EXERCISE OBJECTIVE ::
Where a line holds the word "will", copy it from the records.

(Stored entries)
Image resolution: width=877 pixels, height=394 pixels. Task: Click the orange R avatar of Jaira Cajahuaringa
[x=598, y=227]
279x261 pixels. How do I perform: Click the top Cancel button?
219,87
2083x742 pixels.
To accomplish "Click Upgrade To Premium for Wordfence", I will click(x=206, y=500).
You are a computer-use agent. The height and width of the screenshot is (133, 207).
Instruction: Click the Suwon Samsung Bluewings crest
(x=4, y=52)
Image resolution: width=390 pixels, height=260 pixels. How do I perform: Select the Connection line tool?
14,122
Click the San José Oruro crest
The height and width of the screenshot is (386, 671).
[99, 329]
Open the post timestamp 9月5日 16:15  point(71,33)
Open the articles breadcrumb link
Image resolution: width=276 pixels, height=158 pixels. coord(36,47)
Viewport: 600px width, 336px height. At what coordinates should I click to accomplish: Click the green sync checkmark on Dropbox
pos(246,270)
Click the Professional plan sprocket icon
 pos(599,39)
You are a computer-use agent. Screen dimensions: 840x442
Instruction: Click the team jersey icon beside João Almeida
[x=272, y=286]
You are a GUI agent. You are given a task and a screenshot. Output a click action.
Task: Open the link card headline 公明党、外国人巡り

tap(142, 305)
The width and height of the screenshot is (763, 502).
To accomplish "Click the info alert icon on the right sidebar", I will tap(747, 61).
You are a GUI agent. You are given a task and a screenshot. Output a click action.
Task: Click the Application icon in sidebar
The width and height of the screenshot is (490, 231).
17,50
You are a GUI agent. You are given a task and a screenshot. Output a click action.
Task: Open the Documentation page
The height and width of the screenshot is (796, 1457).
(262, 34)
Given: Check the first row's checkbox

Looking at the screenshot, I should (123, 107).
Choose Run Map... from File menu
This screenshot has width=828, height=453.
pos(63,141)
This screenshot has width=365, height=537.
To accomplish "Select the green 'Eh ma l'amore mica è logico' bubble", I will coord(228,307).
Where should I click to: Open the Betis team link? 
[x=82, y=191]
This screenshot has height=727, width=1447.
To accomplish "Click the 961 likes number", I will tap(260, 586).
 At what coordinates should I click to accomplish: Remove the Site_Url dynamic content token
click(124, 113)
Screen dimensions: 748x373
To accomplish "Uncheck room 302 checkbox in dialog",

ANSWER BELOW ::
To accomplish "Click Upgrade To Premium for Wordfence", I will click(x=206, y=500).
To accomplish "Click the info alert icon on the right sidebar", I will tap(747, 61).
To accomplish "Select the green 'Eh ma l'amore mica è logico' bubble", I will coord(228,307).
To accomplish "Click the 961 likes number", I will tap(260, 586).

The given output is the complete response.